Day: December 18, 2010
I have to confess that I am not a person with patience, especially in my role as a mother. I am easily upset, annoyed, distressed by what my kids did or did not do.
The problem is not that my kids have or cause any problems. They are actually good kids. The problem is I have high expectation, but low tolerance for bad behavior. And I don’t know how to be patient when my expectation is not met.
I know I inherited my temper from my father.
When my father was young, he was very short-tempered. Judging from today’s standards in this country, my father would be labeled as physically and emotionally abusive. Though he never hurt me, he did pass on some of his short temper in me that I have to deal with.
Sometimes I find myself feeling resentful, angry, sad towards people in my family because of past events. The negative emotions and the stories associated with them keep circulating in my mind. The past occupies my mind, while the present of the moment slips away.
Learning to be mindful and living in the present is something I need to work on.
Mindfulness means our mind is focused on the present, not on the past or the future. Mindfulness is being in the present moment, having our mind and body in the same place at the same time. We live in the present without judgment and expectation, without being in the fight or flight, reactive mode which causes stress in life.
The Chinese character “nian” for mindfulness is composed of “jin” (now) and “xin” (heart, mind). It means to “reflect, think; to study, learn by heart, remember; recite, read” – to live in the now, with heart and mind.
I am reading the book “Fully Present: The Science, Art, and Practice of Mindfulness” by Susan Smalley and Diana Winston. The book has a chapter on dealing with negative emotions and the basics of working mindfully with emotions. It talks about a technique often taught in Buddhist meditation circles, with RAIN as its acronym, which stand sfor recognition, acceptance, investigation and non-identification.
R = Recognition is the first step to being mindful in the midst of your emotion.

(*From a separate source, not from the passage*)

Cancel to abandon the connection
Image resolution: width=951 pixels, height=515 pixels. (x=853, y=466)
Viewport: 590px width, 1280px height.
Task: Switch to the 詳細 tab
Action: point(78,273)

With recognition, you gently recognize and label your emotions. Labeling a feeling is a means of regulating it. In labeling your emotions, you begin to distance yourself from the emotions, step out and see what is happening.
A = Acceptance allows or acknowledges the emotions. From the perspective of mindfulness, whatever you are experiencing is okay. Emotions are natural, what you do with the emotions determines the result. Mindfulness encourages you to be present, without judgement, to what is truly happening. Acceptance allows us to relax and be open to the facts.
I = Investigation of the emotions in your body. The key is not to keep dwelling on the story behind the emotions, but to feel the corresponding sensation of the emotions in your body. Become aware of emotions and see how they manifest through your body in the present moment.
N = Non-identification means not taking your emotions so personally, but having some space around them. Emotions come and go. Your emotions are not you. They are something that is just passing through you. Non-identification helps you see the changing nature of your emotions. You become able to reflect in the midst of an emotion and not react passively.
Practicing mindfulness with RAIN is a helpful tool in dealing with negative emotions.